PXF 6.5.0 - Changes in Handling of JSON Multi-line Files

book

Article ID: 296849

calendar_today

Updated On:

Products

VMware Tanzu Greenplum

Issue/Introduction

Previously, it was possible for a fragment to improperly parse a JSON object, especially those with special characters, if the split started in the middle of a string. This was causing wrong results, so as part of PXF 6.5.0, we have refactored the JsonRecordReader to internally use the LineRecordReader when handling multi-line JSON (JavaScript Object Notation) files.

It also resolves an issue with splittable compression codecs, like BZip2, that were producing duplicate rows.

Environment

Product Version: 6.21

Resolution

PXF introduces a new CREATE EXTERNAL TABLE option for the "*:json" profiles named SPLIT_BY_FILE that you can use to specify how PXF splits the data it reads. The default value is false, where PXF creates multiple splits for each file that will be processed in parallel. When set to true, PXF creates and processes a single split per file. This can have an impact on the performance of the query if there are few files to be read. 

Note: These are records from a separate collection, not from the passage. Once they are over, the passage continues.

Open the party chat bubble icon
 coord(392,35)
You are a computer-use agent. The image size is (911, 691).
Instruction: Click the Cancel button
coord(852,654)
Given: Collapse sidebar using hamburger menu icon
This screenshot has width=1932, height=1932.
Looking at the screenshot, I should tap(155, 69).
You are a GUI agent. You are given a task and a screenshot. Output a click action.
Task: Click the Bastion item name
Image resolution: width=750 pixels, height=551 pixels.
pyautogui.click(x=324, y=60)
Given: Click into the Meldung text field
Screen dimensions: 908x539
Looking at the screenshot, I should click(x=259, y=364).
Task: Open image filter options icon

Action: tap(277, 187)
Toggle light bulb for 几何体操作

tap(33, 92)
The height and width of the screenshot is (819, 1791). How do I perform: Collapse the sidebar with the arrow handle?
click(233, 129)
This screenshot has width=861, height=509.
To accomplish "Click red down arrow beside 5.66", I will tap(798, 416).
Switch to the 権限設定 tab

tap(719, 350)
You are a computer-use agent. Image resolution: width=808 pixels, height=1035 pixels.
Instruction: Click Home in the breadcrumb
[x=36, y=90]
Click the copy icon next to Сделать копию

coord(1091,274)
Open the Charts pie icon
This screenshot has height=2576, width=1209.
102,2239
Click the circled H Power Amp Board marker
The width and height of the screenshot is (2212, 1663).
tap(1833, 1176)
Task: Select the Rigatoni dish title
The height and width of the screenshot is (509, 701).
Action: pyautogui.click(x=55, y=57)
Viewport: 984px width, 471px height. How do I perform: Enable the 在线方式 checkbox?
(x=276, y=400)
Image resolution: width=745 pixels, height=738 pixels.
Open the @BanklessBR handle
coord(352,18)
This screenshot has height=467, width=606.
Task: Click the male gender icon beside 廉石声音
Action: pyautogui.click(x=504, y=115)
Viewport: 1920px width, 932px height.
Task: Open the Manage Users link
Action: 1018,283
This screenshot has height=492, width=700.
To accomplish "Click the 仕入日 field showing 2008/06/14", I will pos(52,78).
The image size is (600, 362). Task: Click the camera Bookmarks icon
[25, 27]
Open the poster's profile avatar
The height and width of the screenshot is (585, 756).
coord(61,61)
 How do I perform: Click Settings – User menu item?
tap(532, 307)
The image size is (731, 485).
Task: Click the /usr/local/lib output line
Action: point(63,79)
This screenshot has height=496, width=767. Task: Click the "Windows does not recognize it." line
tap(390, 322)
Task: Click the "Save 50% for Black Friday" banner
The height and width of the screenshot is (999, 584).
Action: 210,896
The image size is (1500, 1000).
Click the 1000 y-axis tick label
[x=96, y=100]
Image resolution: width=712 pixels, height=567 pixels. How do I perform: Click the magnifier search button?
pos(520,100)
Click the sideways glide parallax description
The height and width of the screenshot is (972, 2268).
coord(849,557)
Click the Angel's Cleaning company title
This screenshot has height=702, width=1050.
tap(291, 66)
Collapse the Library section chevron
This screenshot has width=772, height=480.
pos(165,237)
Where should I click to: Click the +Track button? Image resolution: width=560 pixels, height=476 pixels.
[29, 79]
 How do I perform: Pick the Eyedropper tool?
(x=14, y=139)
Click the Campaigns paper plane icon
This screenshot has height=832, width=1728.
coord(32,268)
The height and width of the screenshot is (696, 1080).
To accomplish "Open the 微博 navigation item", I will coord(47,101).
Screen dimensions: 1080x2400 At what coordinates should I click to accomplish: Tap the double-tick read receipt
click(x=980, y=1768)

If a user is getting incorrect data or results, then the user should create a table that contains the SPLIT_BY_FILE=true setting (default is false) in the LOCATION uri to try solving the issue. 

For example:  

CREATE READABLE EXTERNAL TABLE foo (a int, b int)  
LOCATION ('pxf://<data-location>?PROFILE=hdfs:json&SERVER=<server-name>&SPLIT_BY_FILE=true') FORMAT 'CUSTOM' (FORMATTER='pxfwritable_import');  
If the change in setting resolves the issue, you may continue using the new settings when running the query. However, if there is significant impact on performance, we request you to open a new Support ticket with logs, ddl and – if possible -- a sample of the data to reproduce the issue.